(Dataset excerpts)
= = =

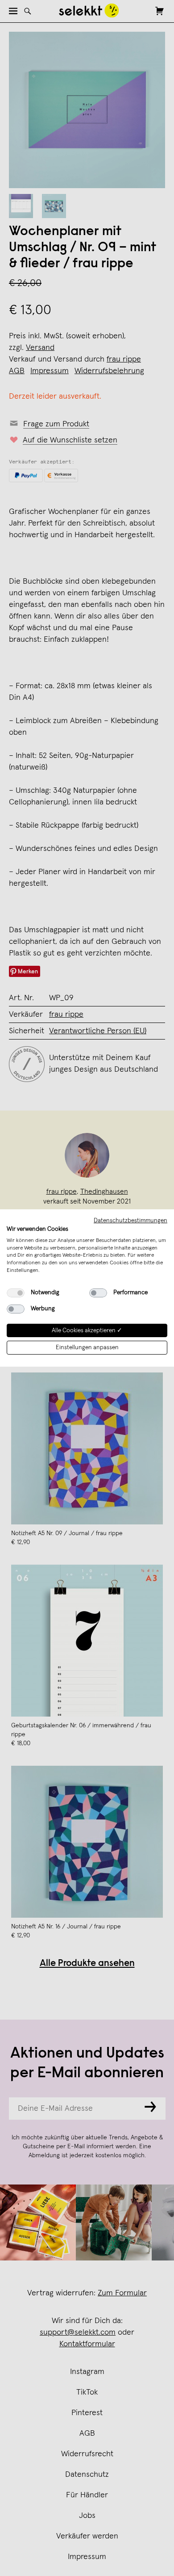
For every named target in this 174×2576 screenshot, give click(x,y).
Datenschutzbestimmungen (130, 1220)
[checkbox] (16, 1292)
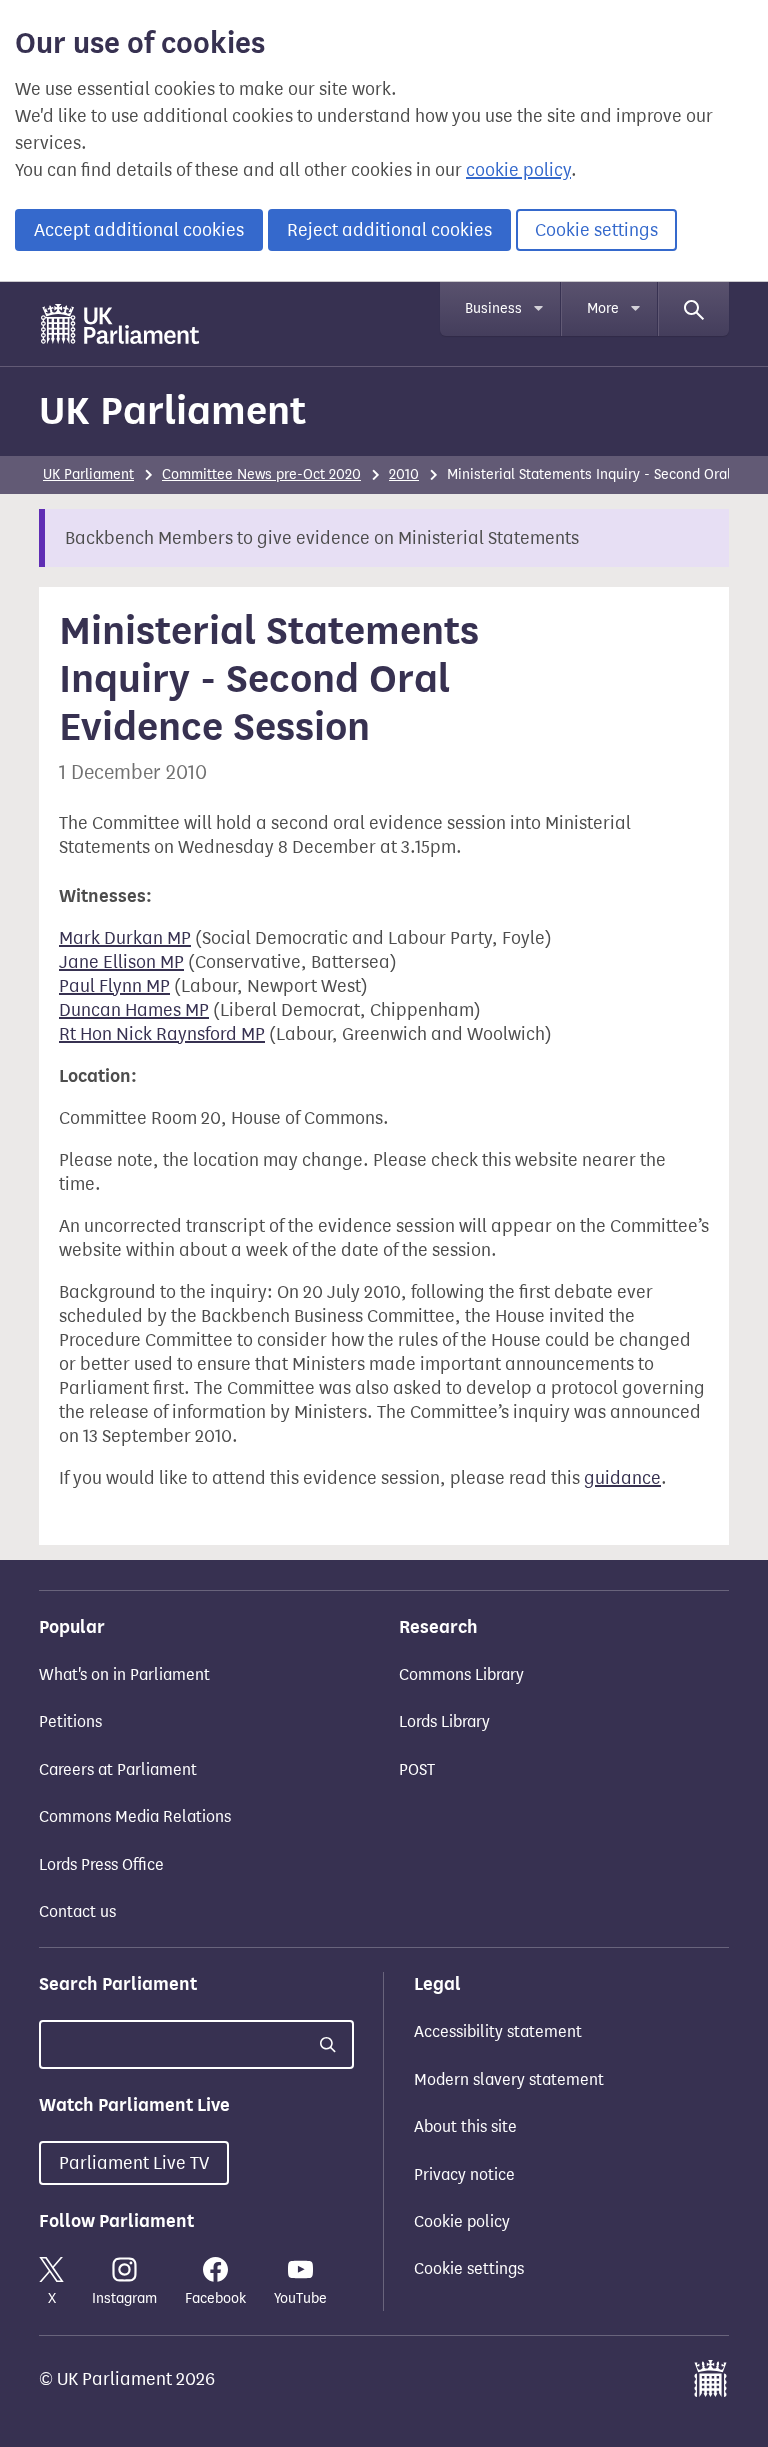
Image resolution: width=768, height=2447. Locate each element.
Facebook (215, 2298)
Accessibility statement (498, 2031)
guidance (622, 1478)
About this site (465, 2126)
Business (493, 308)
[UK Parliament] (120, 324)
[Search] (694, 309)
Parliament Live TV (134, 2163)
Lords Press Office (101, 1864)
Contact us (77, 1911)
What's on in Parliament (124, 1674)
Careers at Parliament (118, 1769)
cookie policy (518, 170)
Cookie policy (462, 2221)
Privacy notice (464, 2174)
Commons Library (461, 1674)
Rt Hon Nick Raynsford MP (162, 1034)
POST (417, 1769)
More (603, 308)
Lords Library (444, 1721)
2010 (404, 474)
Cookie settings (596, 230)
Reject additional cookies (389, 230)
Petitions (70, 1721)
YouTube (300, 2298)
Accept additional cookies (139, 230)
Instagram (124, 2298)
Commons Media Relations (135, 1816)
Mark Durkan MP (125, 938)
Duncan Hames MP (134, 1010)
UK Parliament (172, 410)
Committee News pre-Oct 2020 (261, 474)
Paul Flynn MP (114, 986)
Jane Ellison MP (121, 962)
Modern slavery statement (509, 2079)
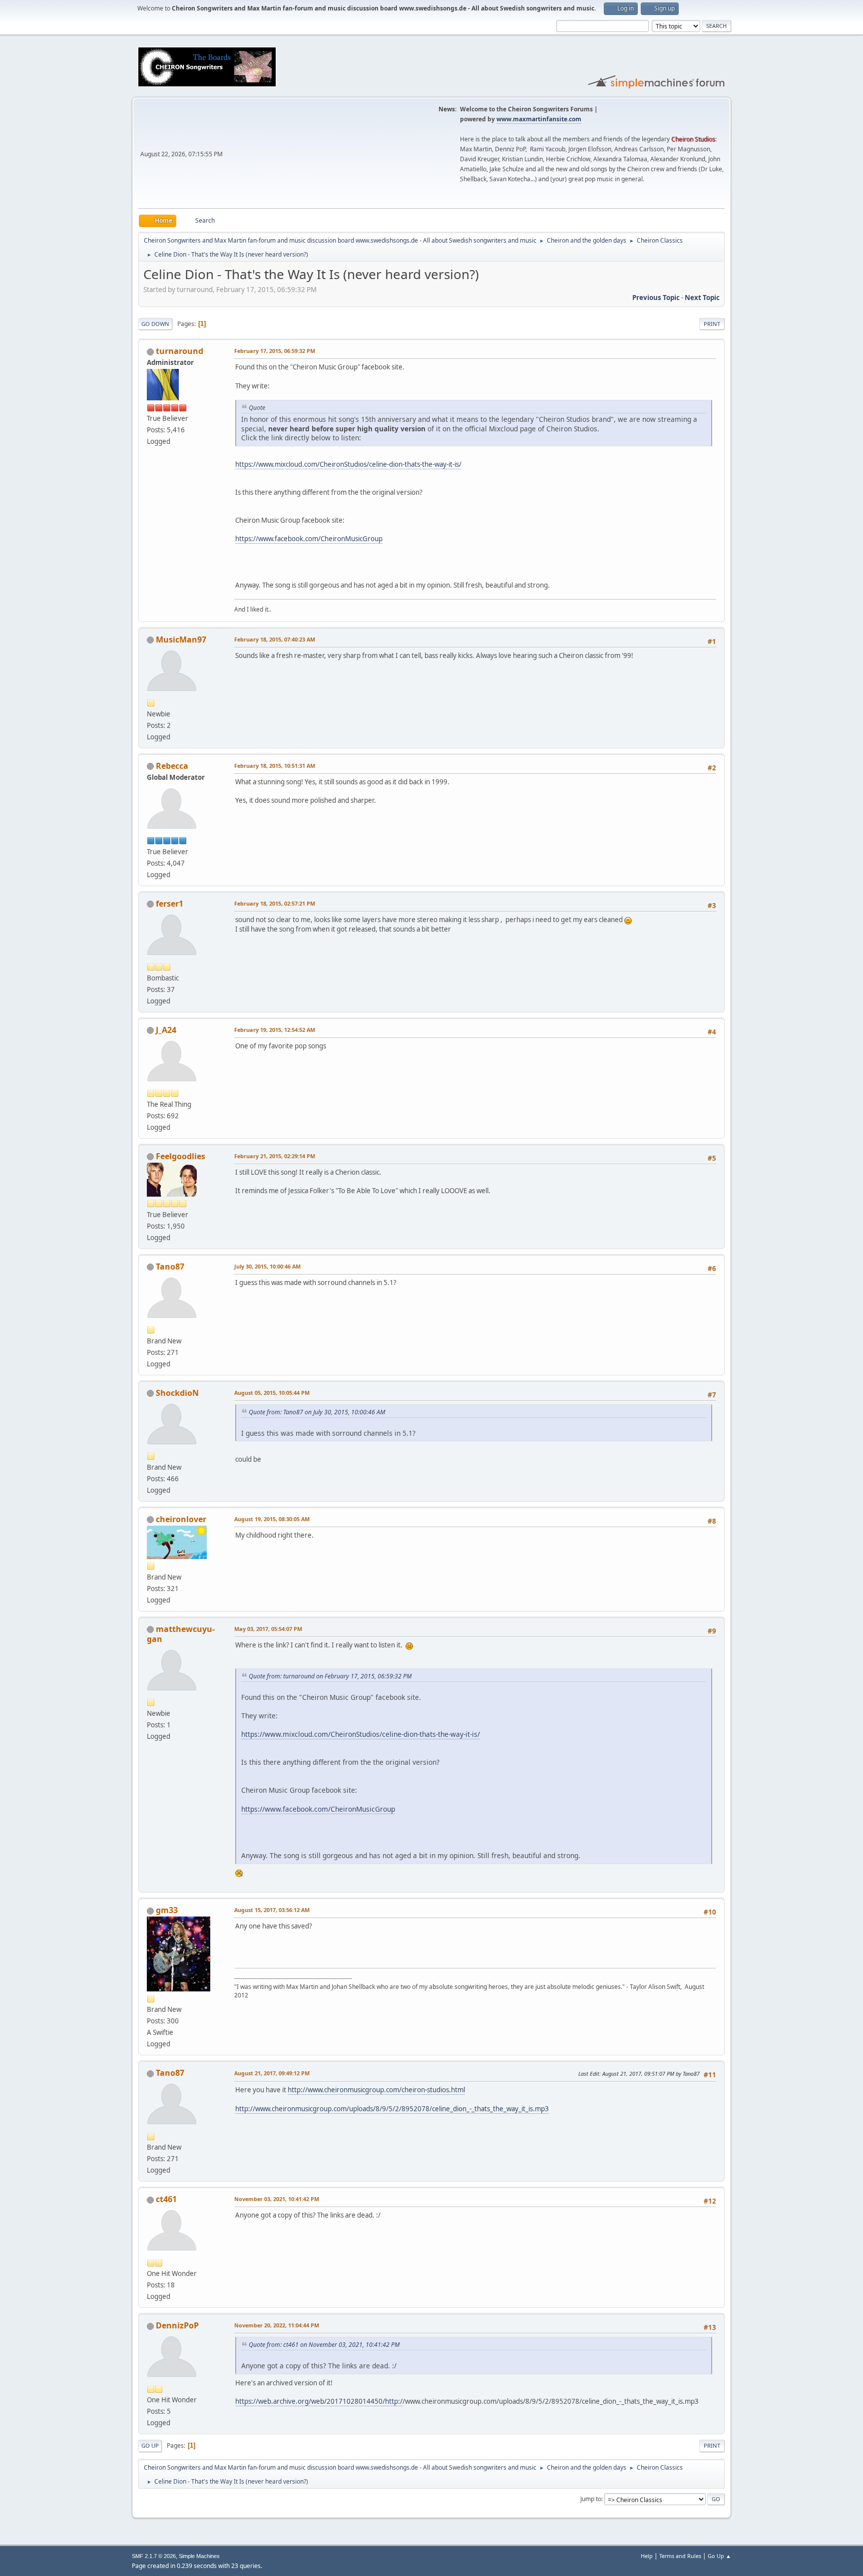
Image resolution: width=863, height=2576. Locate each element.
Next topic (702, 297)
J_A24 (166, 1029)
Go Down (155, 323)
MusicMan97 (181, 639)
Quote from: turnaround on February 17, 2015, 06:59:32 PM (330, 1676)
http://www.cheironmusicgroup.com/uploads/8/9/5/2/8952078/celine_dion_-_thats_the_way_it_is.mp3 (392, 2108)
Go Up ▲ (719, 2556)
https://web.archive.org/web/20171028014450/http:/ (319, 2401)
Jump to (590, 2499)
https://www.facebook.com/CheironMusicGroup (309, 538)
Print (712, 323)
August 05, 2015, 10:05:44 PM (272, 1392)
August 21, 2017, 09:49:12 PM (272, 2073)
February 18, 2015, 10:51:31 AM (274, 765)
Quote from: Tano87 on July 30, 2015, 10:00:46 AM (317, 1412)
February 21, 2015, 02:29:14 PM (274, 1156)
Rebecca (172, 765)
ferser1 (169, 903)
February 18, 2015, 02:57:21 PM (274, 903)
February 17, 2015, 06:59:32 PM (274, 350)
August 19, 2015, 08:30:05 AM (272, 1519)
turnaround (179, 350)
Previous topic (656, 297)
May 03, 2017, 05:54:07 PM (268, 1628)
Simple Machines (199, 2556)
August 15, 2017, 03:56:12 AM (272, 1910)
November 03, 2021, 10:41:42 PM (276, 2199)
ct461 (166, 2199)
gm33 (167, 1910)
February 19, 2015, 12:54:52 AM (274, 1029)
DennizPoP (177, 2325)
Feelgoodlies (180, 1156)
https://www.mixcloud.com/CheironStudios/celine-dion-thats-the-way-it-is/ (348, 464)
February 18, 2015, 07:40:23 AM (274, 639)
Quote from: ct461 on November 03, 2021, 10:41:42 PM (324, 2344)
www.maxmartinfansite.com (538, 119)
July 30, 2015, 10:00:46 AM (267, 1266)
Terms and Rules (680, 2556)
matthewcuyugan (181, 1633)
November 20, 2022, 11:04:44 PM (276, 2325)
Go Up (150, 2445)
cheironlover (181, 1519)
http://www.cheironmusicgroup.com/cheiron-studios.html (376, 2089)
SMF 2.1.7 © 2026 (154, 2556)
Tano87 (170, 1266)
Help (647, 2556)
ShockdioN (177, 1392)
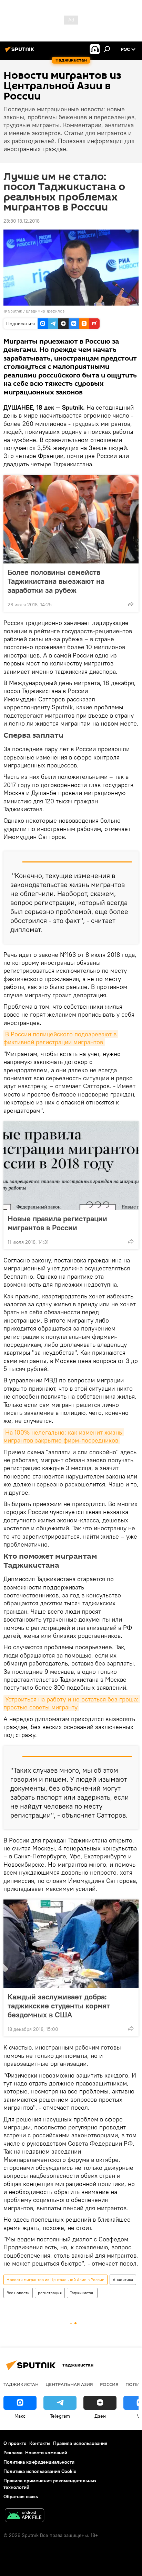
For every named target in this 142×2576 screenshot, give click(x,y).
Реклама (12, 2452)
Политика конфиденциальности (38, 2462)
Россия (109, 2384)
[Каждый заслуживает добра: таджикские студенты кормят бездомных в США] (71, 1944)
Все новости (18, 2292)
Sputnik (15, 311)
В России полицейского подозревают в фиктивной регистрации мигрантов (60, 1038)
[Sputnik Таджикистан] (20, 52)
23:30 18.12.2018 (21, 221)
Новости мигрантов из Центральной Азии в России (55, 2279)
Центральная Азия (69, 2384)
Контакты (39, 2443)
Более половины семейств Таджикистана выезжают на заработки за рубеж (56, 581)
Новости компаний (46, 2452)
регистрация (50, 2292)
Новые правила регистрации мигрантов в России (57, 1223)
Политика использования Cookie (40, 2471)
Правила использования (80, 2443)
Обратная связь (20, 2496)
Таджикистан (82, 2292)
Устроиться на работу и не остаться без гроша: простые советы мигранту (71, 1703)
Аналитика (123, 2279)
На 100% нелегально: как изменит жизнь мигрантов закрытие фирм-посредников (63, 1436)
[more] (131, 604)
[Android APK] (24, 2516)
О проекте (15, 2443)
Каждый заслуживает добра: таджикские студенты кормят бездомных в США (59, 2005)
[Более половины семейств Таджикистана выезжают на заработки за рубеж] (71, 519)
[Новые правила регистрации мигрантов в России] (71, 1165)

= = =

• **AIM OF THE EXERCISE**
Out of the records above, please copy exactly the lines from the line with "MusicMan97 (181, 639)" up to and including the line with "регистрация (50, 2292)", minus the pictures.

• **REPLY**
MusicMan97 (181, 639)
Quote from: turnaround on February 17, 2015, 06:59:32 PM (330, 1676)
http://www.cheironmusicgroup.com/uploads/8/9/5/2/8952078/celine_dion_-_thats_the_way_it_is.mp3 (392, 2108)
Go Up ▲ (719, 2556)
https://web.archive.org/web/20171028014450/http:/ (319, 2401)
Jump to (590, 2499)
https://www.facebook.com/CheironMusicGroup (309, 538)
Print (712, 323)
August 05, 2015, 10:05:44 PM (272, 1392)
August 21, 2017, 09:49:12 PM (272, 2073)
February 18, 2015, 10:51:31 AM (274, 765)
Quote from: Tano87 on July 30, 2015, 10:00:46 AM (317, 1412)
February 21, 2015, 02:29:14 PM (274, 1156)
Rebecca (172, 765)
ferser1 (169, 903)
February 18, 2015, 02:57:21 PM (274, 903)
February 17, 2015, 06:59:32 PM (274, 350)
August 19, 2015, 08:30:05 AM (272, 1519)
turnaround (179, 350)
Previous topic (656, 297)
May 03, 2017, 05:54:07 PM (268, 1628)
Simple Machines (199, 2556)
August 15, 2017, 03:56:12 AM (272, 1910)
November 03, 2021, 10:41:42 PM (276, 2199)
ct461 (166, 2199)
gm33 (167, 1910)
February 19, 2015, 12:54:52 AM (274, 1029)
DennizPoP (177, 2325)
Feelgoodlies (180, 1156)
https://www.mixcloud.com/CheironStudios/celine-dion-thats-the-way-it-is/ (348, 464)
February 18, 2015, 07:40:23 AM (274, 639)
Quote from: ct461 on November 03, 2021, 10:41:42 PM (324, 2344)
www.maxmartinfansite.com (538, 119)
July 30, 2015, 10:00:46 AM (267, 1266)
Terms and Rules (680, 2556)
matthewcuyugan (181, 1633)
November 20, 2022, 11:04:44 PM (276, 2325)
Go Up (150, 2445)
cheironlover (181, 1519)
http://www.cheironmusicgroup.com/cheiron-studios.html (376, 2089)
SMF 2.1.7 © 2026 (154, 2556)
Tano87 (170, 1266)
Help (647, 2556)
ShockdioN (177, 1392)
For every named target in this 142×2576 screenshot, give click(x,y).
Реклама (12, 2452)
Политика конфиденциальности (38, 2462)
Россия (109, 2384)
[Каждый заслуживает добра: таджикские студенты кормят бездомных в США] (71, 1944)
Все новости (18, 2292)
Sputnik (15, 311)
В России полицейского подозревают в фиктивной регистрации мигрантов (60, 1038)
[Sputnik Таджикистан] (20, 52)
23:30 18.12.2018 (21, 221)
Новости мигрантов из Центральной Азии в России (55, 2279)
Центральная Азия (69, 2384)
Контакты (39, 2443)
Более половины семейств Таджикистана выезжают на заработки за рубеж (56, 581)
Новости компаний (46, 2452)
регистрация (50, 2292)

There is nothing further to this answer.